Saved data entries:

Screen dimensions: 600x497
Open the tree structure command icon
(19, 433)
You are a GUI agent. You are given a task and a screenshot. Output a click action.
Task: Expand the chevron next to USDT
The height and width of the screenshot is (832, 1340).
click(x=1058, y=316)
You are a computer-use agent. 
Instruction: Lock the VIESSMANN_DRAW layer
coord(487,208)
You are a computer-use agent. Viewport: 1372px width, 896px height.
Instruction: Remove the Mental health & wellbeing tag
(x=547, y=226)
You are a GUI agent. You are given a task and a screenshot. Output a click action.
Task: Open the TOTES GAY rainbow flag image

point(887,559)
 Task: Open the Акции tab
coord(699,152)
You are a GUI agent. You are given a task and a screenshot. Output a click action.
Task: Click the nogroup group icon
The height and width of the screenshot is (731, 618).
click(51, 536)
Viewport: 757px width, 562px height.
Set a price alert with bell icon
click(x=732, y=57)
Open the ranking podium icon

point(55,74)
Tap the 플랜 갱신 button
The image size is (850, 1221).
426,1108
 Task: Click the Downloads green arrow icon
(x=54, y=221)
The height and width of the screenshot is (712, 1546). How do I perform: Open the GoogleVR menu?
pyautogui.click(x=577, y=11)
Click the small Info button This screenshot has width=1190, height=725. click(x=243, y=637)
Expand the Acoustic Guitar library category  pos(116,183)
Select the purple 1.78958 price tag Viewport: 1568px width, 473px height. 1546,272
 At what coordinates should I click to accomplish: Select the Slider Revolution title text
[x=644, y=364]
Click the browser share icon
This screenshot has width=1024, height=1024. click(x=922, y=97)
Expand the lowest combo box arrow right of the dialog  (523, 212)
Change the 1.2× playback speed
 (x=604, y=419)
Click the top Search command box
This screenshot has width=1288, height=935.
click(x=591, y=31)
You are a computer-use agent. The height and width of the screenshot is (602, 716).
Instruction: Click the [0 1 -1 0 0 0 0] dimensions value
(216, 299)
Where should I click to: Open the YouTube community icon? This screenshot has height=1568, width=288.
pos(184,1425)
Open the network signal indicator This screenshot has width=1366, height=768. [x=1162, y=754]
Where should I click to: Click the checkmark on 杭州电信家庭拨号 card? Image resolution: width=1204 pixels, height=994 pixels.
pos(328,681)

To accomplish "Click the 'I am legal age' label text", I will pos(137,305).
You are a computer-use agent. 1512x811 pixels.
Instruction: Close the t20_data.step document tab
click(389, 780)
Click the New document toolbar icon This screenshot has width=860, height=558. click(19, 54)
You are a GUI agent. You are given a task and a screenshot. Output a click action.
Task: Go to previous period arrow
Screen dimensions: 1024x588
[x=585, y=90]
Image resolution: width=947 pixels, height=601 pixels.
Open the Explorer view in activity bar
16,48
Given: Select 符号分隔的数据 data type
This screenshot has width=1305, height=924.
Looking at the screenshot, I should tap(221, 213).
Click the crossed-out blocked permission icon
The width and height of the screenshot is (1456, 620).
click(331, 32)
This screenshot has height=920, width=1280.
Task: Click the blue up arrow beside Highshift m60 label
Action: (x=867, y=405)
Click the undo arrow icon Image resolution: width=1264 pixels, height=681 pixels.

### WORK REQUEST
Write out the data again, exactly and in full.

### SOLUTION TO THIS TASK
Screen dimensions: 600x497
Open the tree structure command icon
(19, 433)
You are a GUI agent. You are given a task and a screenshot. Output a click action.
Task: Expand the chevron next to USDT
The height and width of the screenshot is (832, 1340).
click(x=1058, y=316)
You are a computer-use agent. 
Instruction: Lock the VIESSMANN_DRAW layer
coord(487,208)
You are a computer-use agent. Viewport: 1372px width, 896px height.
Instruction: Remove the Mental health & wellbeing tag
(x=547, y=226)
You are a GUI agent. You are given a task and a screenshot. Output a click action.
Task: Open the TOTES GAY rainbow flag image

point(887,559)
 Task: Open the Акции tab
coord(699,152)
You are a GUI agent. You are given a task and a screenshot. Output a click action.
Task: Click the nogroup group icon
The height and width of the screenshot is (731, 618).
click(51, 536)
Viewport: 757px width, 562px height.
Set a price alert with bell icon
click(x=732, y=57)
Open the ranking podium icon

point(55,74)
Tap the 플랜 갱신 button
The image size is (850, 1221).
426,1108
 Task: Click the Downloads green arrow icon
(x=54, y=221)
The height and width of the screenshot is (712, 1546). How do I perform: Open the GoogleVR menu?
pyautogui.click(x=577, y=11)
Click the small Info button This screenshot has width=1190, height=725. click(x=243, y=637)
Expand the Acoustic Guitar library category  pos(116,183)
Select the purple 1.78958 price tag Viewport: 1568px width, 473px height. 1546,272
 At what coordinates should I click to accomplish: Select the Slider Revolution title text
[x=644, y=364]
Click the browser share icon
This screenshot has width=1024, height=1024. click(x=922, y=97)
Expand the lowest combo box arrow right of the dialog  (523, 212)
Change the 1.2× playback speed
 (x=604, y=419)
Click the top Search command box
This screenshot has width=1288, height=935.
click(x=591, y=31)
You are a computer-use agent. The height and width of the screenshot is (602, 716).
Instruction: Click the [0 1 -1 0 0 0 0] dimensions value
(216, 299)
Where should I click to: Open the YouTube community icon? This screenshot has height=1568, width=288.
pos(184,1425)
Open the network signal indicator This screenshot has width=1366, height=768. [x=1162, y=754]
Where should I click to: Click the checkmark on 杭州电信家庭拨号 card? Image resolution: width=1204 pixels, height=994 pixels.
pos(328,681)

To accomplish "Click the 'I am legal age' label text", I will pos(137,305).
You are a computer-use agent. 1512x811 pixels.
Instruction: Close the t20_data.step document tab
click(389, 780)
Click the New document toolbar icon This screenshot has width=860, height=558. click(19, 54)
You are a GUI agent. You are given a task and a screenshot. Output a click action.
Task: Go to previous period arrow
Screen dimensions: 1024x588
[x=585, y=90]
Image resolution: width=947 pixels, height=601 pixels.
Open the Explorer view in activity bar
16,48
Given: Select 符号分隔的数据 data type
This screenshot has width=1305, height=924.
Looking at the screenshot, I should tap(221, 213).
Click the crossed-out blocked permission icon
The width and height of the screenshot is (1456, 620).
click(331, 32)
This screenshot has height=920, width=1280.
Task: Click the blue up arrow beside Highshift m60 label
Action: (x=867, y=405)
Click the undo arrow icon Image resolution: width=1264 pixels, height=681 pixels.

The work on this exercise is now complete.